**TO DO:** Please lay out everything from the start of the listing down to the line containing "click(x=842, y=29)", inclusive, as a Markdown table with the columns No. and Entry, numbering each line and omitting any blank lines.

**DATASET:**

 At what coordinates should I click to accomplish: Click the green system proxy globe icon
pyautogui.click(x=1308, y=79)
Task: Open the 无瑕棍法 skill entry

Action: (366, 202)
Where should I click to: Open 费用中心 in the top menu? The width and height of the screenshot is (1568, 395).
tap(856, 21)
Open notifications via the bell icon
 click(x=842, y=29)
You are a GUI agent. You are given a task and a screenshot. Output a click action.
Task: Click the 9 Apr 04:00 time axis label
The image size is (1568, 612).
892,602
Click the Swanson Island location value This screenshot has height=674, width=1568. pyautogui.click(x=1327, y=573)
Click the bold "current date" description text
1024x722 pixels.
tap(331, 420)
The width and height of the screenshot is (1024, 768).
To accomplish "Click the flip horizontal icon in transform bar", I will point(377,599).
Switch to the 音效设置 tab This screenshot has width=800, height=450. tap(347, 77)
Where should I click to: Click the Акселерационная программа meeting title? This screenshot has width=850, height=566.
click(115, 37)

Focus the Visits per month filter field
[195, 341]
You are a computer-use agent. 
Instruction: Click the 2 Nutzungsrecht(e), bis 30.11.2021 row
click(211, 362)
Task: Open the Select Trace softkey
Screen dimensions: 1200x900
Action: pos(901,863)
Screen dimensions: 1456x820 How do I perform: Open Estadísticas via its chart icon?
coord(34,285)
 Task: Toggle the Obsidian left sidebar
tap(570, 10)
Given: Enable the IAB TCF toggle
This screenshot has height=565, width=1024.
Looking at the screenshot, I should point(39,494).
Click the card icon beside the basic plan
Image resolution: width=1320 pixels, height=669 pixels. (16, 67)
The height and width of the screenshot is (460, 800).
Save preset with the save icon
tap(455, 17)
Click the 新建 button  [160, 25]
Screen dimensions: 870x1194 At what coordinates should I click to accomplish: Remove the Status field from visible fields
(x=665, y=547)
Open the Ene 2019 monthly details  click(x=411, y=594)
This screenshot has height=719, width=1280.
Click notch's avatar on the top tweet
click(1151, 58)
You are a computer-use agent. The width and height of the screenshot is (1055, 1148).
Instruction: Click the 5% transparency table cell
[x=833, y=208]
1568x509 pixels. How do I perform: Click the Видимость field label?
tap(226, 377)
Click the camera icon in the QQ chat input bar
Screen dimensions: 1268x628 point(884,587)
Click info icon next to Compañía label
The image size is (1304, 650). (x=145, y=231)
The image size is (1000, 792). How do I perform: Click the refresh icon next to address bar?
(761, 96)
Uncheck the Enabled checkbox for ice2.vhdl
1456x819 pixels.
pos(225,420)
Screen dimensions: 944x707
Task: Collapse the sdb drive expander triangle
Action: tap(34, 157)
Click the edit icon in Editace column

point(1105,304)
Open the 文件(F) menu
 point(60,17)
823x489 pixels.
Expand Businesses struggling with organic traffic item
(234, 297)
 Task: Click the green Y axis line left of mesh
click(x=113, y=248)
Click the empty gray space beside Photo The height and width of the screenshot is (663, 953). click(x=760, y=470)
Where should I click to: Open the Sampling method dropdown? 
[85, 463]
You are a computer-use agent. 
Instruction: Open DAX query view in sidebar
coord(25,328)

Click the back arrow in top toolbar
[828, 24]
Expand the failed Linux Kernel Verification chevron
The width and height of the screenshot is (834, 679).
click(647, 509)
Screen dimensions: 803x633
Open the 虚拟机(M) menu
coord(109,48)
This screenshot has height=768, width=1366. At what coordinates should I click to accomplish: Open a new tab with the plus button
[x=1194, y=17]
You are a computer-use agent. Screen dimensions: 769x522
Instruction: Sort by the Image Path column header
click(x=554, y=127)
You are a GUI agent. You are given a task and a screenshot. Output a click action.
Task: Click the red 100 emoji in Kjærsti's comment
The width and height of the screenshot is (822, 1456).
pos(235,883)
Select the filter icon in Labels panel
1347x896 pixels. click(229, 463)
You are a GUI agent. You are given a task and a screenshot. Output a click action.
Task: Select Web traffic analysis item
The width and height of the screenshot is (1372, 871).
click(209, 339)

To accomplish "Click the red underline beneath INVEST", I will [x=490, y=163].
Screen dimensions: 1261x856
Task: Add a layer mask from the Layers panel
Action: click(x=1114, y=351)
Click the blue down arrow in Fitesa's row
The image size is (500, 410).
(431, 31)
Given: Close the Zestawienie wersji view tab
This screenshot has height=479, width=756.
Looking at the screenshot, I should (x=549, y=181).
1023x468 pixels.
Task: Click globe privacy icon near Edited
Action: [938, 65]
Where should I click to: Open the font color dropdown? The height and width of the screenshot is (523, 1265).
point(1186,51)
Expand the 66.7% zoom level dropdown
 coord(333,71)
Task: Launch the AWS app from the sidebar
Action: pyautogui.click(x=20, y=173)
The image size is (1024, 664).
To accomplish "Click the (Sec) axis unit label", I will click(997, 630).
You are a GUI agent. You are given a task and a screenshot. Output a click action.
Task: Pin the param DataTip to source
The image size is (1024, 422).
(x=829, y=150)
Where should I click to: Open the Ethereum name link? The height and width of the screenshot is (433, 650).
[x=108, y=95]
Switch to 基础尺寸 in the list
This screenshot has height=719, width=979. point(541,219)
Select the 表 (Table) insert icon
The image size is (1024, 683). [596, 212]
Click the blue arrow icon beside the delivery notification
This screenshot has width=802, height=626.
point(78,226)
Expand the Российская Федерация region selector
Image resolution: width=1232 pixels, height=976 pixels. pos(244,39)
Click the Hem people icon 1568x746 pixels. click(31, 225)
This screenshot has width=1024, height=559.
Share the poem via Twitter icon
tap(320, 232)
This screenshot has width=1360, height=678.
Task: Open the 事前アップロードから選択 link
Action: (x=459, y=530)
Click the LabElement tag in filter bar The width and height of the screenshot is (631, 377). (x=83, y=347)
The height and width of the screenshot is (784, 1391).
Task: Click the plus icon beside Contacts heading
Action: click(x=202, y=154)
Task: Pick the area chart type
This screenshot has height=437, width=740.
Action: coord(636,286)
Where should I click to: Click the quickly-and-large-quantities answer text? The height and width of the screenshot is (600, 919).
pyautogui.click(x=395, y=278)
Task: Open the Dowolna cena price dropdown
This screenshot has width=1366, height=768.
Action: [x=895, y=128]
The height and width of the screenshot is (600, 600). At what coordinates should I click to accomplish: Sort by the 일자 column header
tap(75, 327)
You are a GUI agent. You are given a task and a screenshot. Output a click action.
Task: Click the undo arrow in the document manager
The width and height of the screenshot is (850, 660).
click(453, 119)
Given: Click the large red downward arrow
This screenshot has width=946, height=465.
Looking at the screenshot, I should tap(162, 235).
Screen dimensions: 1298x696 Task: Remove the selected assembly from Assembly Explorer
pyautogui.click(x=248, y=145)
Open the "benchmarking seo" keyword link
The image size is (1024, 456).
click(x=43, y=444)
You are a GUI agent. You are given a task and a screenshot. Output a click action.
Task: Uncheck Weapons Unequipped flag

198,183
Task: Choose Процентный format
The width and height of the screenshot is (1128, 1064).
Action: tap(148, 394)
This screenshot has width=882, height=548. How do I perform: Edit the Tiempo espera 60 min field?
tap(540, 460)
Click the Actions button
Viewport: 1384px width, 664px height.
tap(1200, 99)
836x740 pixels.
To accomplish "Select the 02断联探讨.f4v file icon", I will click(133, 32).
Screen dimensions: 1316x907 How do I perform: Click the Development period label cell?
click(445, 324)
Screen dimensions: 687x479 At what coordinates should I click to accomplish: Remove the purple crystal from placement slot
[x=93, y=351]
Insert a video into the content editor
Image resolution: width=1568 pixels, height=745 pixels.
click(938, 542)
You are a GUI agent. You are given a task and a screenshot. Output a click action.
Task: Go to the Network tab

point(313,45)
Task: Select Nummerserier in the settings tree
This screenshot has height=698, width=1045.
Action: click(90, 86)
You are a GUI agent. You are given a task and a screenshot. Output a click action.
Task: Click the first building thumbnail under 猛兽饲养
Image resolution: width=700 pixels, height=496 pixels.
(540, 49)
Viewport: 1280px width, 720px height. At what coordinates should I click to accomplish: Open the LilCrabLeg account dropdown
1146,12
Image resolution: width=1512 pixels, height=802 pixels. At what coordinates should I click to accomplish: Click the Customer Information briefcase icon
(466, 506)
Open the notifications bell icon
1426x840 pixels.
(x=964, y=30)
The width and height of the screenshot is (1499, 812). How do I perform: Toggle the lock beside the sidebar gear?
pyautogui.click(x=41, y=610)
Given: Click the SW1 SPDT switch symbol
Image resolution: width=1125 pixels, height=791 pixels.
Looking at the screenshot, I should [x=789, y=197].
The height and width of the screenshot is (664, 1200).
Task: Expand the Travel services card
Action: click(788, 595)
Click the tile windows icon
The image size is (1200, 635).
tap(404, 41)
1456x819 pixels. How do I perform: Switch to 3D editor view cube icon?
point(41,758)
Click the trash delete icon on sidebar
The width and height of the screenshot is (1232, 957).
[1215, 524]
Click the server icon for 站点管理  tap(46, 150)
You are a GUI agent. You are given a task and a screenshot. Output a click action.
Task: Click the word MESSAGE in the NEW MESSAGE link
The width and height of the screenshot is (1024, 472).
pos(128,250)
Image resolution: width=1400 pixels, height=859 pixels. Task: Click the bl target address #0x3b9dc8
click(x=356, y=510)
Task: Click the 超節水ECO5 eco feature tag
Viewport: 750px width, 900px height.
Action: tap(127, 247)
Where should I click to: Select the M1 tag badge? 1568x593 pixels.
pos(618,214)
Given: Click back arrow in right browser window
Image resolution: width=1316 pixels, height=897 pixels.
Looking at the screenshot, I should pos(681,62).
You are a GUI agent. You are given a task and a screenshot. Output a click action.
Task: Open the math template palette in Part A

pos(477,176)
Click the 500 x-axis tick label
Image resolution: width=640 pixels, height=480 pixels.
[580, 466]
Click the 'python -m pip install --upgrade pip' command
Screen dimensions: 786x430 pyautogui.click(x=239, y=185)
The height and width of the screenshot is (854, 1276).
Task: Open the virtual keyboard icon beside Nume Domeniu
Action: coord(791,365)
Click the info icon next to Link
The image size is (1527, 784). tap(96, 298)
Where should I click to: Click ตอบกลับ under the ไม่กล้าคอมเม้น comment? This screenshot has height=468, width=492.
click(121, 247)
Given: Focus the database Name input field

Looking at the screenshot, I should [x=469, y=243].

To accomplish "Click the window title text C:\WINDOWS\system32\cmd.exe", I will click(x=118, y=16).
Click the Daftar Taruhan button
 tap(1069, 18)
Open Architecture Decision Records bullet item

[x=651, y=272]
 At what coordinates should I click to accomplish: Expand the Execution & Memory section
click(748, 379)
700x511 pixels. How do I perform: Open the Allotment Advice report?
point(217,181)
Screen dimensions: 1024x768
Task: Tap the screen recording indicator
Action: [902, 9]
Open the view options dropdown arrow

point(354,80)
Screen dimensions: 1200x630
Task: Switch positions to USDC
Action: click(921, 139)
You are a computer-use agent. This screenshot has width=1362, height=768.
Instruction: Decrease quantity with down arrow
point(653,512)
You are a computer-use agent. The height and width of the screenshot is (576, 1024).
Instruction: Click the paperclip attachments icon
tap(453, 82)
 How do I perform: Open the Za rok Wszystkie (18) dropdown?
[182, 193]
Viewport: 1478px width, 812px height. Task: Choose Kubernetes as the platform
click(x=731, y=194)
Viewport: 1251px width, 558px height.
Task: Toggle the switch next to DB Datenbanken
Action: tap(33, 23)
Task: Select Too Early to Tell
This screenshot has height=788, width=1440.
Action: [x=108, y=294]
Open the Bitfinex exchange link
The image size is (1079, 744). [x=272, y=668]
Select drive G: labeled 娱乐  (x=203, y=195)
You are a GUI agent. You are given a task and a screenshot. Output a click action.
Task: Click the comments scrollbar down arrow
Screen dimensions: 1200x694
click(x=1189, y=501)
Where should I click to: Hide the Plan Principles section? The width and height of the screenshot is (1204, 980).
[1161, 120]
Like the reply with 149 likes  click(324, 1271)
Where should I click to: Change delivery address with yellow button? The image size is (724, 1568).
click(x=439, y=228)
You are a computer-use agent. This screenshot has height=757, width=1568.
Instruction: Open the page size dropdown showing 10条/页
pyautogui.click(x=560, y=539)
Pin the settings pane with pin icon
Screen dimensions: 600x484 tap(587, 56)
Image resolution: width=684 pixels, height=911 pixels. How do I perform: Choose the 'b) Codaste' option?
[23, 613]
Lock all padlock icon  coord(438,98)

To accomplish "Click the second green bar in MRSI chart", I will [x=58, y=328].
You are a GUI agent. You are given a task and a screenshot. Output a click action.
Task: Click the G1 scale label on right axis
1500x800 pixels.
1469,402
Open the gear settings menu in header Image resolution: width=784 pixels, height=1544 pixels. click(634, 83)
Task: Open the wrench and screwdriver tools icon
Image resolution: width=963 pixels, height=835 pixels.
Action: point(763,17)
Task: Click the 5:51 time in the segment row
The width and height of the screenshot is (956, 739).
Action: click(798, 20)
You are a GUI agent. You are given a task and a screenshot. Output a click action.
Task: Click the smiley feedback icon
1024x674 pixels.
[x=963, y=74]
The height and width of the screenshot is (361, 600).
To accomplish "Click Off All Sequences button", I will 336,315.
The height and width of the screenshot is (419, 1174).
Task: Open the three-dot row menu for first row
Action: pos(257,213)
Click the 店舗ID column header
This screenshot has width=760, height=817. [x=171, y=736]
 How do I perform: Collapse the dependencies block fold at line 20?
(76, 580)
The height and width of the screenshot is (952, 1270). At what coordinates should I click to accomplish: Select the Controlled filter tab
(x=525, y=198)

**CORRECT RESULT:**
| No. | Entry |
|---|---|
| 1 |  At what coordinates should I click to accomplish: Click the green system proxy globe icon |
| 2 | pyautogui.click(x=1308, y=79) |
| 3 | Task: Open the 无瑕棍法 skill entry |
| 4 | Action: (366, 202) |
| 5 | Where should I click to: Open 费用中心 in the top menu? The width and height of the screenshot is (1568, 395). |
| 6 | tap(856, 21) |
| 7 | Open notifications via the bell icon |
| 8 |  click(x=842, y=29) |